Nel caso in cui, molto frequentemente, affluivano informazioni contraddittorie, inviate da
persone rispettabili che godevano di uguale credibilità, la perplessità di chi era preposto a
risolvere le situazioni aumentava, anche qualora il chiamato a risolvere la circostanza
avesse una conoscenza personale della situazione indigena, questa potrebbe non essere
sufficiente a guidarlo nelle decisioni corrette.
In questo senso si esprimeva Hernan Cortés quando diceva che fatti nuovi necessitano di
nuovi consigli e pareri; di parere uguale era il giurista peruviano Juan de Matienzo che,
innbase alla sua esperienza personale, affermava che lo “que hoy conviene manana dana
y el guardar inviolablemente lo ordenado es causa de destruccion”.
Anche la vastità del territorio da governare cospira contro la possibilità di una legislazione
omogenea, ugualmente utile a tutte le regioni.
Per affrontare questi problemi causati dalla distanza, dalla vastità del territorio, dalla
disomogeneità delle popolazioni la Corona ricorrer a vari rimedi.
Il primo dei quali è interrogare minuziosamente i soggetti più informati sulle situazioni
locali: esploratori, colonizzatori e funzionari.
Il Consiglio delle Indie si divide in due segreterie: quella della Nuova Spagna e quella del
Perù, dotate di personale qualificato e specializzato nel trattare le questioni delle rispettive
aree. Sin da subito si rinuncia alla possibilità di emanare una legislazione generale per
tutta l'America Latina e si opta per una legislazione provinciale nella ricerca strenua di
raggiungere il risultato più adeguato alle necessità del paese.
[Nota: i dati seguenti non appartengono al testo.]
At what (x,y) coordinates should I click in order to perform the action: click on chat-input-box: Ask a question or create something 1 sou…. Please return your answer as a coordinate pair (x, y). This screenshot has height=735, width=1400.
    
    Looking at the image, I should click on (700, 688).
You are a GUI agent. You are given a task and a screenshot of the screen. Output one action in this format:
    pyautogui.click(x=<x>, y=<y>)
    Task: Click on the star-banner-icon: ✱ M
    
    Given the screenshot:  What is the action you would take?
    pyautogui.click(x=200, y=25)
Il particolarismo si accentua per la concorrenza di due altri fattori: uno è la potestà
legislativa che si riconosce alla autorità locali, dalle quali promana un flusso costante di
norme; l'altro fattore è dato dalla disomogeneità dei costumi indigeni, non essendoci stata
una civilizzazione precolombina di carattere continentale.
Un altro rimedio per affrontare l'enorme varietà di situazioni è il casuismo, che era una
peculiarità del diritto spagnolo dell'epoca, vale a dire legislare in maniera che vi sia una
singola legge per ogni singolo caso – mi sia permesso un commento personale, teoria
questa che contrasta fortemente con il principio di astrattezza del diritto.
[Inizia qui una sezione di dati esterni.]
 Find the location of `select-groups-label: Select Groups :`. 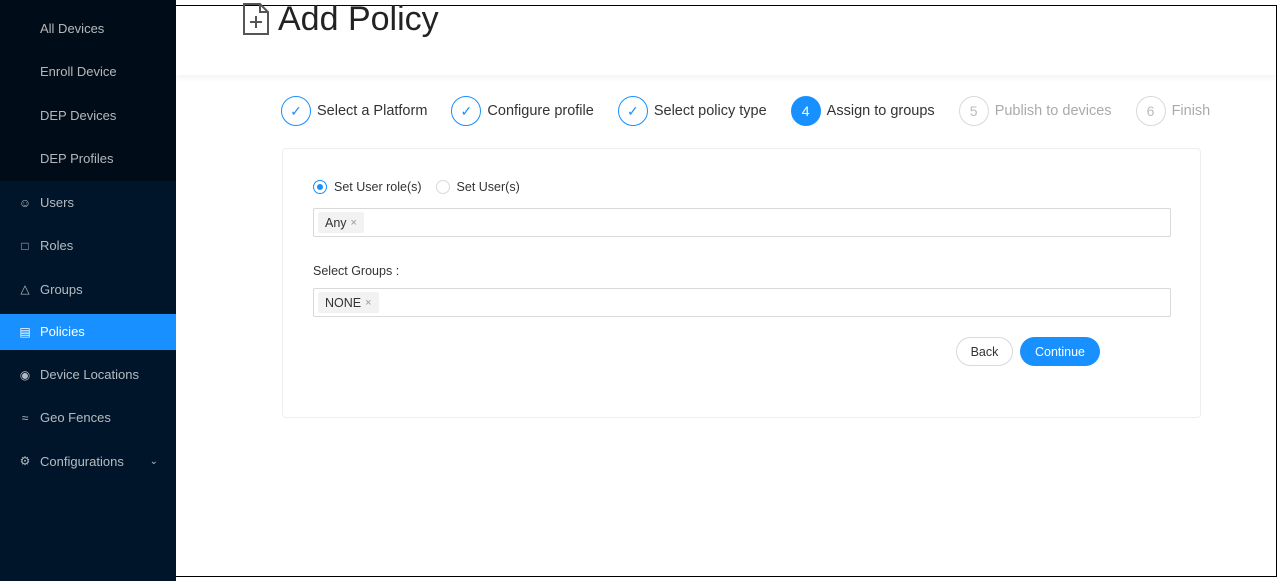

select-groups-label: Select Groups : is located at coordinates (356, 271).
Una legge delle Nuove Indie prescriveva di esaminare con molta attenzione ogni singolo
caso, secondo le condizioni e circostanze del momento presente, poiché pretendere di
risolvere fatti concreti attenendosi a ciò che è stato fatto in occasioni precedenti (ancorché
similari), potrebbe generare grandi inconvenienti.
Un ultimo mezzo, abbastanza originale, di superare le difficoltà dovute alla distanza è la
autorizzazione ad accettare la legge ma a disapplicarla! Il governante indiano che riceve
una disposizione che ritiene inapplicabile compie questo rito: la bacia, la pone sopra la sua
testa in segno di rispetto e pronuncia la formula rituale “la accetto ma non la compio”,
come dire: obbedisco alla autorità che ha emanato la legge, ma non la applicherò perché
non adatta alle circostanze presenti. Ovviamente in questo caso il funzionario dovrà
giustificare e spiegare dettagliatamente i motivi che lo hanno indotto al rifiuto, ed in caso di
reiterazione dell'ordine da parte della Corona non potrà ulteriormente rifiutarsi di obbedire.
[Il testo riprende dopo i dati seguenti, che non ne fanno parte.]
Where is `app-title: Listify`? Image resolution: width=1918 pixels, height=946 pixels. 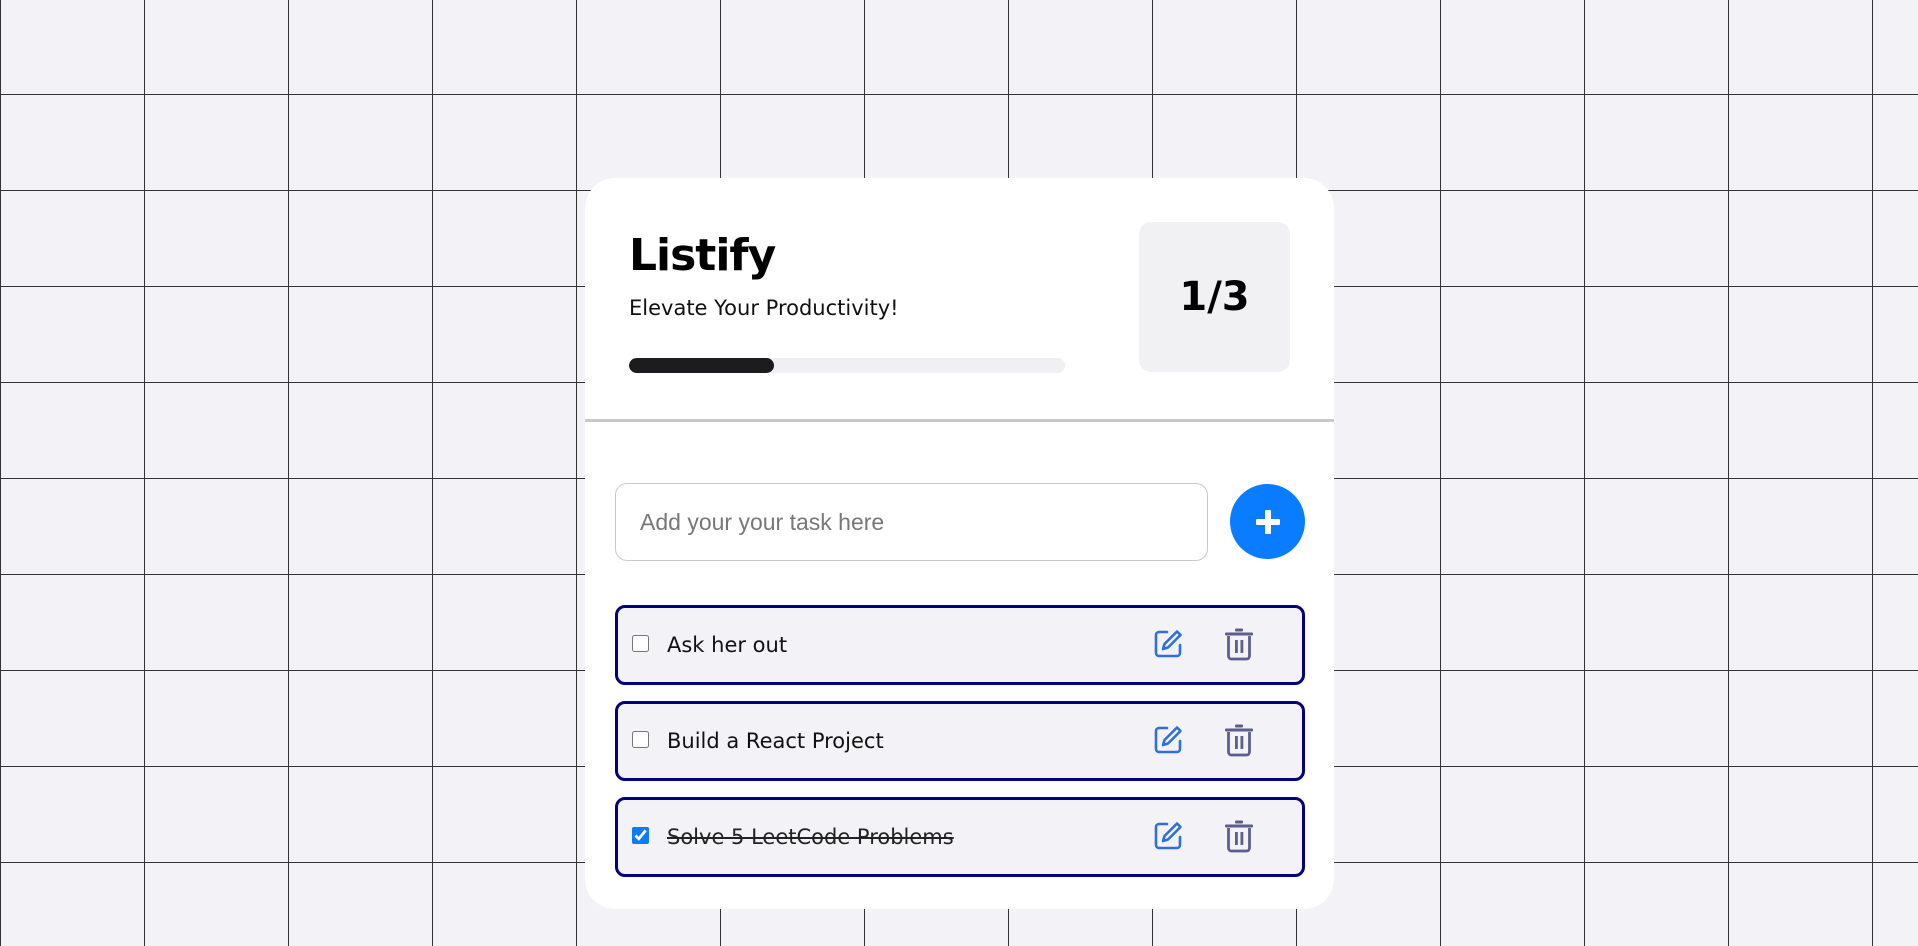
app-title: Listify is located at coordinates (702, 256).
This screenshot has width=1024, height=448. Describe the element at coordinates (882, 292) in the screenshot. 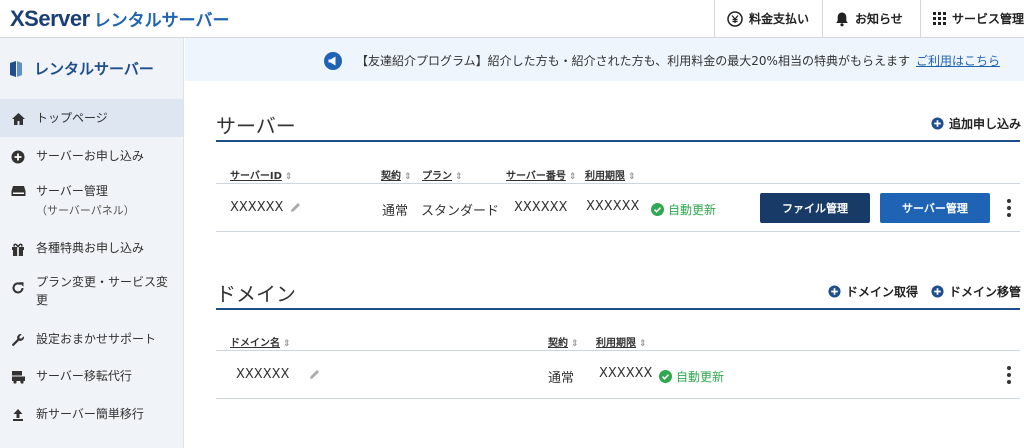

I see `domain-acquire-label: ドメイン取得` at that location.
Lo storico Vicens Vives segnalò la contraddizione esistente tra l'enorme potere che la
teoria politica dell'epoca attribuiva al Re e la scarsità di mezzi che questi aveva a sua
disposizione perché di desse esecuzione a quello che comandava. Teoricamente il Re era
onnipotente e godeva di un potere assoluto, ma in pratica l'organizzazione burocratica era
inefficiente ed insufficiente ad assicurare la effettiva attuazione di quanto dettato.
Sebbene non si possa dire che il diritto indiano raggiunse tutti i suoi obiettivi, fu comunque
elaborato dagli spiriti più lucidi dell'epoca e rappresentò uno sforzo notevole per
incanalare l'azione colonizzatrice secondo principi ispirati ad un'etica cristiana.